Microbes are ecological receptors mentioned in recent reviews as requiring much research attention due to their sensitivity to contaminants. Irrespective of this, studies have focused on metals (Bardgett and Saggar 1994), PAHs (Towell et al. 2010), trinitrotoluene (George et al. 2008; Butler et al. 2011; Fahrenfeld et al. 2013), diesel (Sutton et al. 2013), total petroleum hydrocarbons (Pietravalle and Aspray 2013) and other persistent organic pollutants (Welp and Brümmer 1999). However, there is general lack of information on the impact of N-PAHs on soil microbial respiration. Therefore, the aim of this study was to assess the impact of phenanthrene and its 3-ring N-PAHs on soil microbial respiration.
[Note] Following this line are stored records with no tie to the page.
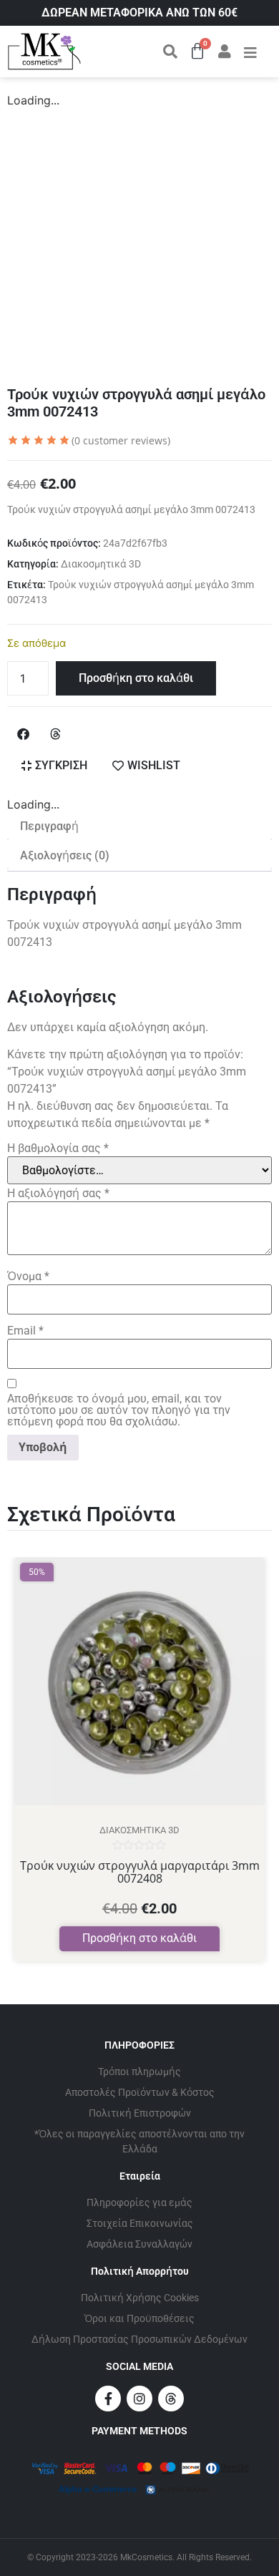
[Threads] (171, 2398)
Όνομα (28, 1276)
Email (25, 1331)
With an automated respirometer, it is possible to obtain real time measurement of the CO₂ production in many samples after the addition of glucose supplement. Thus, SIR using standard laboratory equipment the “Automated Columbus Instrument’s Micro-Oxymax” was used for this study because it is capable of measuring the production of CO₂ from soil over time. In addition, chemical analysis was performed to measure the loss of contaminants in soil over time.